The fear of losing his grandmother and the return to his home had forced him to be watchful. But it had not yet set off the worst of the spells. He retreated to his room – the one he had occupied as a boy – and played his instruments. Or he was at the hospital. There he put the headphones on, or he brought sheet music or a book to read. Were he in New York he would have been set off by the way that Janie and Marie were behaving, not returning his calls when they knew that his grandmother’s life lay in the balance. Somehow, back home, this was tolerable. And there was good news: everyone in the family other than his grandmother appeared to be free of the virus, even his grandpa.  

But he did not know what to think about what had happened that morning. He had been planning to do what he did most every day: head to the clinic and sit in the admitting area by the nurses’ station, awaiting word. Was the Dexamethasone working? Was there cause for hope? Yet before he had borrowed one of his father’s cars to drive there – or simply walk over – he had received two calls. Both Janie and Marie had phoned. There was subtext to each. That he knew. Lying in bed, he tried to parse them out.

Janie’s call was more transparent. She had started out by asking about Luann – grandma – of course, inquiring about her condition. And how was he doing in response? Then she had started chatting about Washington and how great it was. From there, she had proceeded to talking about how it had a much better music scene than you might suppose, and, while that was shut down now with the virus outbreak, it was definitely worth checking out. This was not hard to translate. The quarantine was affecting her. She was lonely, and she was backtracking, at least partially, on her decision to dump him.

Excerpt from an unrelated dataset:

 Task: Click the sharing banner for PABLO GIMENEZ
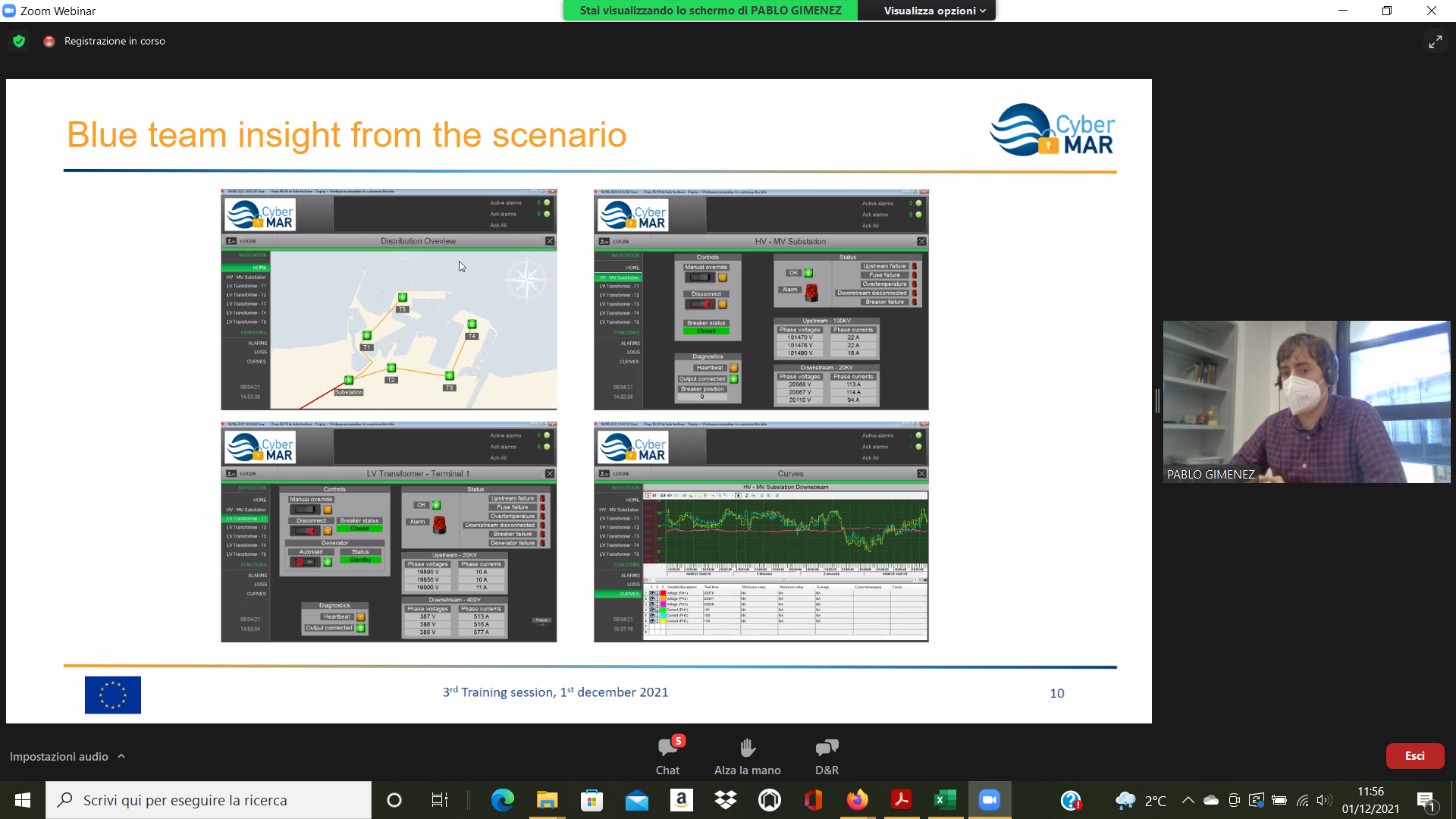(711, 11)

Marie’s call was more curious. Indeed, it was among the strangest that he had ever gotten, and it required a fair amount of thought to process and interpret. In speaking with her, he had felt as though he were watching a movie in Farsi or Korean but without the subtitles.

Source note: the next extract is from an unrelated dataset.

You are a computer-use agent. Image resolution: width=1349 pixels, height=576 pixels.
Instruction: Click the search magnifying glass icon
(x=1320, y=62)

During the periods when he and Janie had been split up, he had gone home with cougars a few times after his shows. They never expected much. They had lives, and they knew that nothing meaningful was ever going to come of a one-night stand. Marie appeared to be more complicated. That things were not so simple had been apparent in their initial encounter. He had not grasped the extent of the gap in their ages until he had woken up in the morning at her place, but then he had been struck by the numbers of radical books on her shelves. Obviously, she was unconventional. This did not appear to be a woman who was just looking to get married to her rich boyfriend and start a family. She was the real deal: a true fighter against the patriarchy and the transphobes and homophobes and Islamophobes. She was committed to her causes, and that was her life, it seemed.

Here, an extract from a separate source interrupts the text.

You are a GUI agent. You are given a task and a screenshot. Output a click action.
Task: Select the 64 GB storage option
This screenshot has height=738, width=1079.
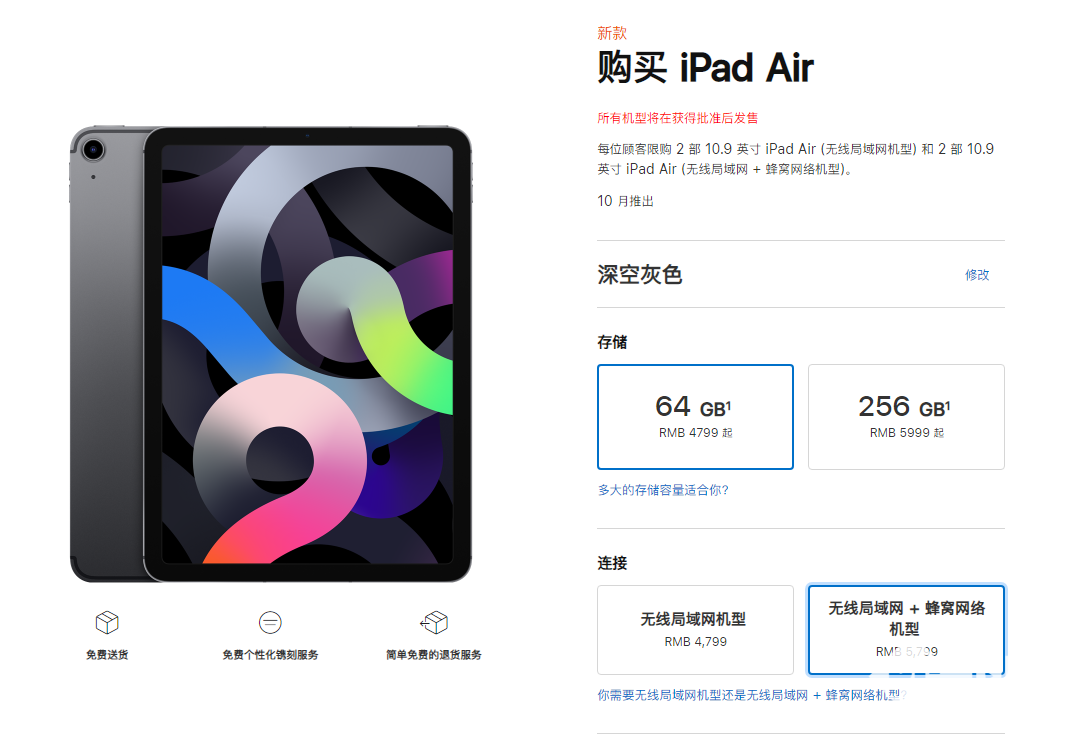[695, 417]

But that something had happened to her was evident. The first indicator was her altered tone. Previously she had spoken to him very much as a school principal – with that combination of haughtiness and fake empathy. But now she was talking with an odd, somewhat manic intimacy. It was as though he were on the line with a different person. The only thing that was the same was her husky voice and her lack of pronounced femininity. It had taken him a while to figure it out. But his familiarity with black moods gave him a hint. Something had thrown her into a state of panic and doubt. But what was it? And what did she want from him?